轟音。バニッシュの家から、爆炎があふれ出した。爆風がレンガ造りの壁を破壊して、瓦礫が路上に散らばった。
バニッシュはその勢いに押され、ゴロゴロと地面を転がった。
もうもうと煙が上がり、炎がメラメラと揺らいでいる。我ながら、いつ見てもこの爽快感に胸がスッとしてしまう。

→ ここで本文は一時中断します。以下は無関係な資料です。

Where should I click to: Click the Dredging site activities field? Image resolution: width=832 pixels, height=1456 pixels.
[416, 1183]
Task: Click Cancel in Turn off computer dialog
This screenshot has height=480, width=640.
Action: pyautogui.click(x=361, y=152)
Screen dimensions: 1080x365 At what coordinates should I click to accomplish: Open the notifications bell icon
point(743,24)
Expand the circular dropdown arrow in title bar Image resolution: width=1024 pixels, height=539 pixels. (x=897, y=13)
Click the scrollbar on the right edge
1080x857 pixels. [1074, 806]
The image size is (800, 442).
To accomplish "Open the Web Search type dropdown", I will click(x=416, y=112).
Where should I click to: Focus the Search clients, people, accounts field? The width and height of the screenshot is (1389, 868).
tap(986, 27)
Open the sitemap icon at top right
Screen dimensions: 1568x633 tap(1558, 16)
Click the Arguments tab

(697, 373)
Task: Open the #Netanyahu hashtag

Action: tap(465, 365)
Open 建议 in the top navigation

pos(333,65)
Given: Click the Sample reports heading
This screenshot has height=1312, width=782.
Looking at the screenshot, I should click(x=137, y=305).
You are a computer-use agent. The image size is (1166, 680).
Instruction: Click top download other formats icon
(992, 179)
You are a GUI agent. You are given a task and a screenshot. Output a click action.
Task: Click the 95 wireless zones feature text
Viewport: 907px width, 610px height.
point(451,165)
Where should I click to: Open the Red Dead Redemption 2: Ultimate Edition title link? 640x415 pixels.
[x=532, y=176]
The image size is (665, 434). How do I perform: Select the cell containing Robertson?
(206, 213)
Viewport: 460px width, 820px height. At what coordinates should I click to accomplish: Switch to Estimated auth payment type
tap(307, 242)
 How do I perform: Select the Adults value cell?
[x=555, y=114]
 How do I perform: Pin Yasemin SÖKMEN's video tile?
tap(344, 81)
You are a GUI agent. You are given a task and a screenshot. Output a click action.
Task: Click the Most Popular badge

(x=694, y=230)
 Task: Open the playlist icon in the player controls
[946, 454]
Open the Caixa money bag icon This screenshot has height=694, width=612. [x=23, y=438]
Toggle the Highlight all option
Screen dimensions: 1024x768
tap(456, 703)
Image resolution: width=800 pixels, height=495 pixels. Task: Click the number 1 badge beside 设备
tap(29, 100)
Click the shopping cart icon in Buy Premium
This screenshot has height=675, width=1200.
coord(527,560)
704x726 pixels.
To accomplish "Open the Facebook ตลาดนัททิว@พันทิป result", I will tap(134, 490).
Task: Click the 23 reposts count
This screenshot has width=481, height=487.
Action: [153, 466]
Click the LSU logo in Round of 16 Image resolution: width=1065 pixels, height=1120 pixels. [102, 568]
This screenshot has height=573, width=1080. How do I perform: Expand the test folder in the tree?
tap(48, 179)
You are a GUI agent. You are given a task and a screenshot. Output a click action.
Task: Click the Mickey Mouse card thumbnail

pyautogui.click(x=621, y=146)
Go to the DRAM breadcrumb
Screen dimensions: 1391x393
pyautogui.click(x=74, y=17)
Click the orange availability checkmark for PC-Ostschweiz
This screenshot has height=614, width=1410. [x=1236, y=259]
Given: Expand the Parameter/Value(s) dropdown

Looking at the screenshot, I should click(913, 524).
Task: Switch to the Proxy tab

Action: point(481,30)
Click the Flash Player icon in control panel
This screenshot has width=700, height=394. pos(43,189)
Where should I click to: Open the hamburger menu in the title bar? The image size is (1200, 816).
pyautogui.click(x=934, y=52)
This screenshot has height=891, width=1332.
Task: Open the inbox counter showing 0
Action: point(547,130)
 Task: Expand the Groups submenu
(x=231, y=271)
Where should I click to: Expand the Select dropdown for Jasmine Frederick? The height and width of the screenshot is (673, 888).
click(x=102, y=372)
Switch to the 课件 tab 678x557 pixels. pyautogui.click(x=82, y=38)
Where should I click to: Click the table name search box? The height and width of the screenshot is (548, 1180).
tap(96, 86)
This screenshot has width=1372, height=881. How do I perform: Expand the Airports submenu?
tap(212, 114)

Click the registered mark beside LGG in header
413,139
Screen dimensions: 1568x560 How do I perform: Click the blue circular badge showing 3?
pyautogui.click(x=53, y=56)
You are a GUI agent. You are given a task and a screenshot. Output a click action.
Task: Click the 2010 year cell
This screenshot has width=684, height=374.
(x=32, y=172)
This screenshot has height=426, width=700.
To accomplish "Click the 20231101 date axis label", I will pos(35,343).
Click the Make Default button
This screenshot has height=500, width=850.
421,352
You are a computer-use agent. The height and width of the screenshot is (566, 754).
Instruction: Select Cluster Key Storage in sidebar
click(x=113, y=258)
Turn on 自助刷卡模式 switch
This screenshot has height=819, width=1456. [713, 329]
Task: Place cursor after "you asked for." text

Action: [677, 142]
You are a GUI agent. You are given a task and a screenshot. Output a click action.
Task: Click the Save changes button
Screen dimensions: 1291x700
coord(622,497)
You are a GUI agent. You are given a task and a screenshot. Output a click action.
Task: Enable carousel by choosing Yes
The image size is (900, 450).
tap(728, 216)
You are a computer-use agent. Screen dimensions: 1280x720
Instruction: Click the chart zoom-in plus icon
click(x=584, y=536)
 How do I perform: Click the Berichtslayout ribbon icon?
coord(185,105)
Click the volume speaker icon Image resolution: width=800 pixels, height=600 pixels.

俺はその煙に巻かれながら、大手を振ってその場から歩き出した。
「よし! スローライフ始めるか!」
さらに背後で爆発が起こる。どこかで空気が入り込んで、さらに爆発する現象―――バックドラフトが起こったか。
爆風に飛ばされて、空から輝くコインが降ってくる。俺はそれをキャッチすると、金貨だった。
「いいね。餞別としてもらってくぜ、バニッシュ」
「う……、ま、て……えく……」
ガク、と力尽きるバニッシュを放置して、俺は歩き去る。都会の薄汚れた人間関係も、ハードな冒険者稼業も、今日で最後にしよう。
まずは、どうしようか。実家に帰って、ゆっくりさせてもらうかな。